[Date Prev][Date Next][Thread Prev][Thread Next][Date Index][Thread Index]

Re: [Bacula-devel] Alternative DB structures-Porposal

> On Wednesday 24 September 2008 23:40:03 David Boyes wrote:
> > > ALTER TABLE file  add column size bigint default 0;
> >
> > This seems to assume that files/objects are byte streams. This is
> > always true on all the platforms that Bacula supports.
> I am not sure I understand why this assumes that files/objects are
> streams.  I am not arguing, but I find your statement interesting ...
> One point is that no platform is obligated to provide size (st_mtime
> needed), so it may not always be available -- perhaps that is what you
> (David) mean above?

Partially, but I've been working on USS on z/OS and OpenVMS Bacula
clients, where the filesystems are block oriented rather than byte
oriented. One *can* obtain a precise dataset size in bytes, but the cost
is reading the entire file to determine where the file data actually
ends, which is very expensive on terabyte- or petabyte-scale datasets.
It also doesn't really take sparse files or structured files (like VMS
indexed datasets or VSAM data spaces) into account very well, so if this
proposal is added to the "standard" Bacula database structure, you will
encounter problems when you deal with these platforms (or anything more
complicated than a simple sequential file). 
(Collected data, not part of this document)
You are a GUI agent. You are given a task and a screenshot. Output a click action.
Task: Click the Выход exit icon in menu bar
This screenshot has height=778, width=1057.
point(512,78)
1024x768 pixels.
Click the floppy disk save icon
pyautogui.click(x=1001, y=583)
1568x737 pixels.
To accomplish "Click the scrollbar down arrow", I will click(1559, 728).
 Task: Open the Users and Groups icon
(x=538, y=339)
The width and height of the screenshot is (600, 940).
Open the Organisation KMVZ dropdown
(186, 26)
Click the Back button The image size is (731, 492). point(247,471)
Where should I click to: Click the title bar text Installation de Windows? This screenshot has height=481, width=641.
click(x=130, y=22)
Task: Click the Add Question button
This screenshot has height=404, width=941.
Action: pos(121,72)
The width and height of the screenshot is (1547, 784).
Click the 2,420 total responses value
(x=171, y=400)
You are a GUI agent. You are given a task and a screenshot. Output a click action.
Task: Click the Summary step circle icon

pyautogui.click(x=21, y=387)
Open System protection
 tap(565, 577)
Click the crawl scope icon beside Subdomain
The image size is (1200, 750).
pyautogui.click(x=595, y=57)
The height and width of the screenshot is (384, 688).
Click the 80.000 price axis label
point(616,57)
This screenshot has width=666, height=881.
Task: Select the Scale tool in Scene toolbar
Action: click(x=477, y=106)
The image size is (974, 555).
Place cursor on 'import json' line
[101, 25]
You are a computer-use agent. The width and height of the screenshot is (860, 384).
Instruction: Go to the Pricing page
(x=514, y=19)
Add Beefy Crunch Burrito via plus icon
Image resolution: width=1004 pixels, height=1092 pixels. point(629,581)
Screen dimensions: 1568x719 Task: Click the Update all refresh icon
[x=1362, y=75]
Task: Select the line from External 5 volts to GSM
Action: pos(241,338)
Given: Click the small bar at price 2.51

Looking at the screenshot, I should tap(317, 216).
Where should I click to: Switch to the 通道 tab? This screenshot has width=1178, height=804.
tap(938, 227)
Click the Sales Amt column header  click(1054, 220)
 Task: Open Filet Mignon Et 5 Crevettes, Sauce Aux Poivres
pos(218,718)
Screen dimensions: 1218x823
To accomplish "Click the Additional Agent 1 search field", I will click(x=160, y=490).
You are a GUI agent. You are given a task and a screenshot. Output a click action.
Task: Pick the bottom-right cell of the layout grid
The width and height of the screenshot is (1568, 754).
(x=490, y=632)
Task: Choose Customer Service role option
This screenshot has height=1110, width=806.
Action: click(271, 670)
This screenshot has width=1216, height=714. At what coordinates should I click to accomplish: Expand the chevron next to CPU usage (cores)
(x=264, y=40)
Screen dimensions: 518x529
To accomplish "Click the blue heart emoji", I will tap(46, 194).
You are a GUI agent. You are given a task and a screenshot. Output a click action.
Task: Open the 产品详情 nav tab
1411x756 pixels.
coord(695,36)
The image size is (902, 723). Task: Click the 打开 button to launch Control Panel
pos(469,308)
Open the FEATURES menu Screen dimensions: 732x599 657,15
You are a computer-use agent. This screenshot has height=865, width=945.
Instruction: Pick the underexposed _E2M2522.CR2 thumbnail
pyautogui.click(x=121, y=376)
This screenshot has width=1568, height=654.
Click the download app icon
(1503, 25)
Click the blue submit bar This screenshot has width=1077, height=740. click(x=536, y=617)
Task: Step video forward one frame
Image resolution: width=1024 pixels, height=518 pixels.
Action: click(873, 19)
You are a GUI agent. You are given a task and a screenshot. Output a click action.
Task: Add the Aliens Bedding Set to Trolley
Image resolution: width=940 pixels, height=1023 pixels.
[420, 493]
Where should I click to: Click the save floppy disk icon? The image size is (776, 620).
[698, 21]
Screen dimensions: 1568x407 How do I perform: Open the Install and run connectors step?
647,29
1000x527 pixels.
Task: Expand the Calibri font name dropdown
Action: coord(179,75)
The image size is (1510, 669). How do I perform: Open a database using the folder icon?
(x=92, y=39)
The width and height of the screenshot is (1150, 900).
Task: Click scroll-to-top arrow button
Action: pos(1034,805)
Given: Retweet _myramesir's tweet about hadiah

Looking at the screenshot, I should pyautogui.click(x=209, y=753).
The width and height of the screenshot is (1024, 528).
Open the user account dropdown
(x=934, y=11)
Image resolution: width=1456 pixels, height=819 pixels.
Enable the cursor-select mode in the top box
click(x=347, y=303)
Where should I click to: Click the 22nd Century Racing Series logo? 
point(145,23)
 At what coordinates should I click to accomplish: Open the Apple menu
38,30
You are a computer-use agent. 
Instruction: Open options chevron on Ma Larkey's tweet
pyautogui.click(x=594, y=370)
Example: I can easily tell you that a file on VMS takes 4M 4K blocks in
a few nanoseconds, but telling you that it takes exactly 22,239,394
bytes would take order of several seconds. I propose for my client work
to store the number the OS returns from stat as units of allocation, and
include a scaling factor. (BTW this concept is built into the virtual
storage manager I talked about a few weeks ago). 

I'm not objecting to the idea per se, but all the world is not Unix or
Windows, and you'll get some very strange results if you ran scripts
against my database and you don't understand what units you're talking
If the idea is modified to be "number of units" and adds a "unit size"
factor of bytes per unit (ie, is the unit 1 byte or 4K block, or VSAM
cluster size of 32K, etc) I'd be more inclined to go for it. 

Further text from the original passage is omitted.